Uma vez pode ser coincidência, duas, uma interrogação, de três em diante, tendência. Foi o que aconteceu com a Serasa Experian, empresa de informações financeiras, a partir da última quarta-feira, dia 7.
Naquele dia, tomamos conhecimento, perplexos, que o Tribunal Superior Eleitoral (TSE), a quem caberia, conforme o próprio nome diz, tratar de assuntos relativos a eleições, havia firmado acordo para repassar dados dos eleitores à empresa que é mais conhecida, popularmente, por ‘negativar’ o crédito de consumidores inadimplentes.
A reação da opinião pública foi tão forte que a presidente do TSE, ministra Carmen Lúcia, criticou o, digamos, convênio, que, em sua opinião, não seria aceitável. Foi suspensa, então, a cooperação técnica.
Quinta-feira última, dia 9, a notícia era que decisão do Superior Tribunal de Justiça (STJ) facilitaria a inclusão de consumidores com débitos não pagos em cadastros de inadimplentes.
De acordo com a decisão do STJ, referente a ação civil pública movida pelo Ministério Público do Estado de Mato Grosso do Sul, a Serasa não terá mais de exigir, do banco, documento que comprove a dívida em atraso, antes de incluir o nome consumidor na lista.
O pior de tudo é que o STJ também isentou a Serasa de notificar o devedor a respeito da inclusão do nome na lista por meio de carta registrada com aviso de recebimento.
É evidente que tal decisão pode impactar não somente as atividades desta empresa, mas de outras que atuam no mesmo segmento, como Boa Vista e SPC Brasil.
Por que jogar tão pesado com o cidadão nas relações de consumo? Afinal, ele já é parte mais fraca frente às empresas, que abusam dos juros, taxas, multas e cobranças indevidas. Além disso, já há todo um arcabouço legal para proteção dos lojistas, fabricantes e prestadores de serviços.E onde fica o direito à informação?
Nem sempre, também, a cobrança é correta, em função de erros e até de práticas inadequadas, como a emissão de boletos sem que o suposto comprador tenha, efetivamente, adquirido o bem cobrado.

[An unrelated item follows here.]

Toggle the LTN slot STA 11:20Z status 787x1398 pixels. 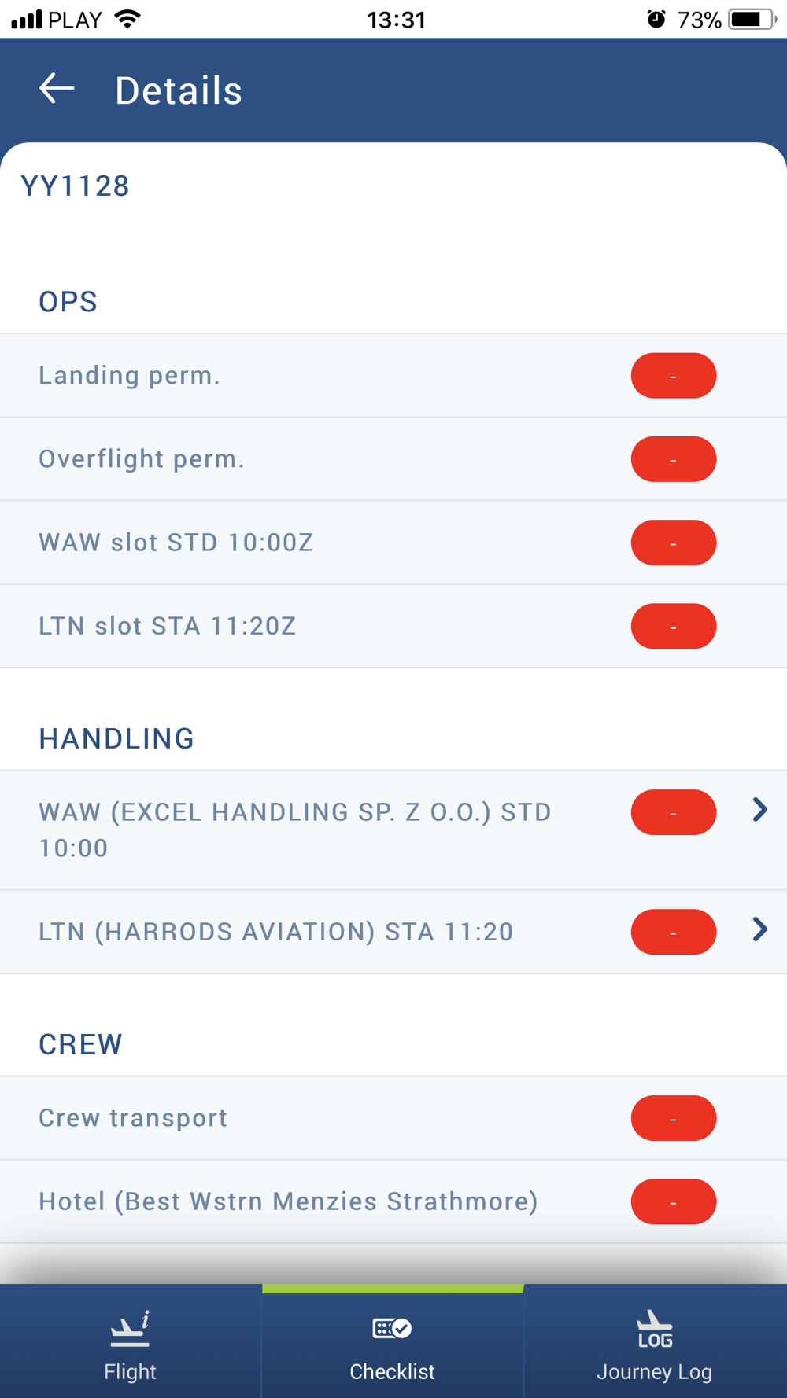pyautogui.click(x=674, y=626)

Foi por isso que se passou a exigir que as empresas responsáveis pela gestão de crédito informassem, previamente, ao consumidor sua inclusão em bancos de devedores.
Dessa forma, eles teriam condições, pelo menos, de comprovar que estavam em dia com seus compromissos financeiros, se tivesse ocorrido um equívoco ou má-fé.
Há outra situação a ser considerada: eventual perda de emprego ou de renda. Nem sempre há intenção de não pagar, e sim impossibilidade temporária, inclusive por problemas de saúde.
Ao ser informado de que terá seu crédito cancelado, a pessoa será estimulada a negociar com as instituições financeiras ou comerciais.
Seguindo a linha das ‘coincidências’, o cadastro positivo começou a vigorar no último dia 1º de agosto. Seria, segundo as empresas, uma forma de oferecer, ao bom pagador, menores taxas e maiores prazos em empréstimos ou financiamento de bens e serviços.
É curioso que, antes de o cadastro positivo ser aprovado, as companhias alardearam seus benefícios para quem paga as contas em dia. Mas o diretor-executivo da Boa Vista, Leonardo Soares, afirmou que os efeitos práticos não serão imediatos. Poderão ser perceptíveis em três anos.
Então, o ritmo é extremamente veloz na perda do crédito, e bem lento na concessão de melhores condições financeiras via bancos de dados de pagadores pontuais.
Todas essas questões não podem passar despercebidas. Temos de ficar muito atentos, pois a investida é, sem dúvida, aos direitos dos cidadãos. Não digo que TSE e STJ quisessem prejudicar alguém, mas sim que suas ações possam ter efeitos negativos para milhões de brasileiros.
Não se trata de defender calotes, pois dívidas devem ser pagas nas datas combinadas. Trata-se, isto sim, de reequilibrar a gangorra do consumo para que as pessoas não sejam jogadas para o alto.